Simultaneous Determination of Electrochemical Impedance of Lithium-ion Rechargeable Batteries with Measurement of Charge-discharge Curves by Wavelet Transformation

- Wavelet transformation (WT) was used to obtain electrochemical impedance (EI) from time domain data.
- Complex Morlet mother wavelet was employed to transform current and voltage time series from time domain to frequency domain.
- An analytical method to determine EI of LIRB at arbitrary state of charge was proposed.
- EI of LIRB was determined at arbitrary state of charge without stopping galvanostatic polarization for charge and discharge.

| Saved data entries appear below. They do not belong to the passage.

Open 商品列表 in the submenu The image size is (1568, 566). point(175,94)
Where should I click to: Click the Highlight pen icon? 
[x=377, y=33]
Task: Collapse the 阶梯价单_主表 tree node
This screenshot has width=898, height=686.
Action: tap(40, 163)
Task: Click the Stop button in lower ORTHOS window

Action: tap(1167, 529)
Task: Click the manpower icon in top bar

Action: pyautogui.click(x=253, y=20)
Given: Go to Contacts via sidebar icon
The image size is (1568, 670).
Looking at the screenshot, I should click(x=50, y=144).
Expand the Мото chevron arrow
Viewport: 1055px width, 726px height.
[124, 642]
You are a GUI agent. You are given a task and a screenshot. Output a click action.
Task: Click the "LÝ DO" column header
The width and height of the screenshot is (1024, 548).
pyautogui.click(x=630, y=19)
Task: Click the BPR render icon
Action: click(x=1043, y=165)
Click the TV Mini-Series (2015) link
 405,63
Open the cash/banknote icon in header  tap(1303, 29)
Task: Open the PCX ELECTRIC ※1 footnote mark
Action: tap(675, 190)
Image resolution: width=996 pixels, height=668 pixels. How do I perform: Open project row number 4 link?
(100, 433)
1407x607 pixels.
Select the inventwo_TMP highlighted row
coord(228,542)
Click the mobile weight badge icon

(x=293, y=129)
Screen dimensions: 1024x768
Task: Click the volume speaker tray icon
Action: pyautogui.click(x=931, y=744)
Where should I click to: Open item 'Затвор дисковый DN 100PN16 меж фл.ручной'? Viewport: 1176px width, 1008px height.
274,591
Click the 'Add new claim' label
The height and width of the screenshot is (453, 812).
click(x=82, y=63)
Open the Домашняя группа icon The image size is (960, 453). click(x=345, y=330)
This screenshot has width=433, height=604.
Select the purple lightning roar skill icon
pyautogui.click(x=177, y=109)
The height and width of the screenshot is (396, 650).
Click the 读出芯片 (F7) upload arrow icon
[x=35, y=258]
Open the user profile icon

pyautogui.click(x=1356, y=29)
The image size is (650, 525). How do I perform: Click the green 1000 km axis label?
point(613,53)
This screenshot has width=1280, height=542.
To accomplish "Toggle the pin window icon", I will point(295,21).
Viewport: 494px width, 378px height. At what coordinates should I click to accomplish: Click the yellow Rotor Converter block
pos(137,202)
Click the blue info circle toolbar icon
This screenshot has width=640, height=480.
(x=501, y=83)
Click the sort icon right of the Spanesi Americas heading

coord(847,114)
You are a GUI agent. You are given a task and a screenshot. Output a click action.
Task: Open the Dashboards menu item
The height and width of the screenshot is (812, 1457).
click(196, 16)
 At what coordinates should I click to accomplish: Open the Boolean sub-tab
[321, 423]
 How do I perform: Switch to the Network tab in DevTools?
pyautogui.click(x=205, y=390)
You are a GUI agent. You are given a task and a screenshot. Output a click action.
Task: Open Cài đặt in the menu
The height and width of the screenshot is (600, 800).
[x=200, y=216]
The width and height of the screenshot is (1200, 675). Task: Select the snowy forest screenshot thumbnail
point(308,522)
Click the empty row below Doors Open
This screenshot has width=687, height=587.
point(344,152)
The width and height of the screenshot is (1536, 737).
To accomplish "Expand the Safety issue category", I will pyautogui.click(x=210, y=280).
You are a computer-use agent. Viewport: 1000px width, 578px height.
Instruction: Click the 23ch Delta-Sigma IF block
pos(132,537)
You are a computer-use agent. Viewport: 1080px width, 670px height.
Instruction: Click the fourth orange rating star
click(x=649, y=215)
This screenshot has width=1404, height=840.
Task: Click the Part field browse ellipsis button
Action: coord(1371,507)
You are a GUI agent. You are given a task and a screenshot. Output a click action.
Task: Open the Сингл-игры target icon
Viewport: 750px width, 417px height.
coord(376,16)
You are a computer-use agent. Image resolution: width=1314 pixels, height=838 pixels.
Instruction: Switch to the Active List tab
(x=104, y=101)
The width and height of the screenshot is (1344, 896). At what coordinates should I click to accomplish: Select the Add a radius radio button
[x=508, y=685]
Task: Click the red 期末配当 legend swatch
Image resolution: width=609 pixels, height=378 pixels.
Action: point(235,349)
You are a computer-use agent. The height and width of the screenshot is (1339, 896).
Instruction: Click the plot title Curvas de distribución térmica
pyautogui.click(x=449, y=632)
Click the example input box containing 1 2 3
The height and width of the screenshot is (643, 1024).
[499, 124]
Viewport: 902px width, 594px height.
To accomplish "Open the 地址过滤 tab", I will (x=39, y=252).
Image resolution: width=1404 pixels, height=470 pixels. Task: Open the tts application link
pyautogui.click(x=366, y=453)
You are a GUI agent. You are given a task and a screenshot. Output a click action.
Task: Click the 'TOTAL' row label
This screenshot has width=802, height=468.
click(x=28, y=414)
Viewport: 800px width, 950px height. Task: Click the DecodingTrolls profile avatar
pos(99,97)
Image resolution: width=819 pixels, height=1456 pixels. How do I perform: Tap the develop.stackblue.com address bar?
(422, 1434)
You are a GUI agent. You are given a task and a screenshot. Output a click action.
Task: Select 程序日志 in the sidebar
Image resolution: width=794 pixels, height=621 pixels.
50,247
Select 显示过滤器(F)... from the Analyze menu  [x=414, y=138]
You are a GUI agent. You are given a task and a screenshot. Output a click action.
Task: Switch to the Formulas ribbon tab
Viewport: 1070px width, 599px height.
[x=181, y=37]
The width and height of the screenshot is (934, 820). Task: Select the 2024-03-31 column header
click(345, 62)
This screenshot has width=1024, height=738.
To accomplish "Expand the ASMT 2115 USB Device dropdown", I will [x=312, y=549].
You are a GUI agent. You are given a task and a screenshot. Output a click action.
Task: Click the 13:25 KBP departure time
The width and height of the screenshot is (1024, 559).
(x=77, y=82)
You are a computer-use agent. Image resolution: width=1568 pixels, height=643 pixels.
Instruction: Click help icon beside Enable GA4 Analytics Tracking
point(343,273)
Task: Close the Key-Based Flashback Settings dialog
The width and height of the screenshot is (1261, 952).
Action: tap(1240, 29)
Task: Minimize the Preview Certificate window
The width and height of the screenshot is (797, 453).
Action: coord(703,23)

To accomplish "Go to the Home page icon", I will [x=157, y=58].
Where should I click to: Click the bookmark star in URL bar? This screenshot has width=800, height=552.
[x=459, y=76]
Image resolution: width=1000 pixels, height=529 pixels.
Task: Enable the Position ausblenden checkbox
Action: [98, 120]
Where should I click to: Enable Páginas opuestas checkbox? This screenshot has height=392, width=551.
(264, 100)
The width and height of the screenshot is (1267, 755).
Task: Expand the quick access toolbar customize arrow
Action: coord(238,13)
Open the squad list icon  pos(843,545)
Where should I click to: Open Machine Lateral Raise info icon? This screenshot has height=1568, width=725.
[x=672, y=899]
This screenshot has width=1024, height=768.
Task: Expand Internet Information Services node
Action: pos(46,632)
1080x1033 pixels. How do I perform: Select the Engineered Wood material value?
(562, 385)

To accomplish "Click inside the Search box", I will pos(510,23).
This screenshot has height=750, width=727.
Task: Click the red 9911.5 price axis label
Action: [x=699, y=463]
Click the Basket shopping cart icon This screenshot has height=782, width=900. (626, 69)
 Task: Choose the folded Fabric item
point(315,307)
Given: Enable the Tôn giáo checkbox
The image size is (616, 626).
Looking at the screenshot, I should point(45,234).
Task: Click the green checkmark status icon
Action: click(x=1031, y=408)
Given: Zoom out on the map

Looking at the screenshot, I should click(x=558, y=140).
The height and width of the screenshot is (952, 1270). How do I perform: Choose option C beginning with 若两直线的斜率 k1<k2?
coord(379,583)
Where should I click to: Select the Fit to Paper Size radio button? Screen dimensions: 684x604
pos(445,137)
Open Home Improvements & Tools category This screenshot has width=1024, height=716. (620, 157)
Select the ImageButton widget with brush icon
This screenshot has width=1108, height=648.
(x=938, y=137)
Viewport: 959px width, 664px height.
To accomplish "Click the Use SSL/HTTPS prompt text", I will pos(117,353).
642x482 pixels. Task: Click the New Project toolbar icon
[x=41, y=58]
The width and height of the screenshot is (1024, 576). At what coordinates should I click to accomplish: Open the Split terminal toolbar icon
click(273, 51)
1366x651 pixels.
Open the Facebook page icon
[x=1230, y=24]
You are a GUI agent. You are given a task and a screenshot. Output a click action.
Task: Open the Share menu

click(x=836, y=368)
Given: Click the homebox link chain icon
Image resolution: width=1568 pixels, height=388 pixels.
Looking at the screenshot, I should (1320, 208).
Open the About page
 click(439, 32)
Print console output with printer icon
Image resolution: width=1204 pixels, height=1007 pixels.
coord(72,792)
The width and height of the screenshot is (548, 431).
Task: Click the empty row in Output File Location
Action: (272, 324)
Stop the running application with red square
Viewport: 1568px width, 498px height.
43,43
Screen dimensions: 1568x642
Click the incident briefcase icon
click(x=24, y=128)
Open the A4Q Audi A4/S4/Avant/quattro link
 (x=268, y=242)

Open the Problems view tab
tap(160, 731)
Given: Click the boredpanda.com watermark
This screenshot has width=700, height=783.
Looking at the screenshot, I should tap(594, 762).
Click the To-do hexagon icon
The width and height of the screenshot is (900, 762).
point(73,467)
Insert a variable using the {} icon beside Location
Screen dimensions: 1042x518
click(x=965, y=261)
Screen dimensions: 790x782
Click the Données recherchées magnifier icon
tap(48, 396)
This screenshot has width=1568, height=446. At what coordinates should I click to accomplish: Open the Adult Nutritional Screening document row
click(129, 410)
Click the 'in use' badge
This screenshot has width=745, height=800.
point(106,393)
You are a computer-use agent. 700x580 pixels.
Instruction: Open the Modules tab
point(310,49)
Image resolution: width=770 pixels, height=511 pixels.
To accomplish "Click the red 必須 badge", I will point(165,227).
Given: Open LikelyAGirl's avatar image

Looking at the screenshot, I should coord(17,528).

A new analytical method was developed to determine the electrochemical impedance of lithium-ion rechargeable batteries (LIRB) at an arbitrary state of charge (SOC). Wavelet transformation (WT) is one of the waveform analysis methods, which allows the determination of frequency domain data as a function of time. The frequency domain data are obtained by convolution integral of a mother wavelet and original time domain data via the WT. A complex Morlet mother wavelet is used to obtain the complex number data in the frequency domain. The time series data of input current and output voltage signals are recorded by superimposing the double pulse current as an input signal to constant charge current for the charge of LIRB without stopping galvanostatic polarization. The double pulse current is composed of symmetrical positive and negative square waves. In this case, the SOC of LIRB is not affected by the input signal because the total amount of charge calculated from double pulse current is 0C. The impedance spectrum of LIRB at SOC 25% is determined in the frequency range from 0.1 to 100 Hz during charge/discharge cycles without stopping galvanostatic polarization for the charge/discharge.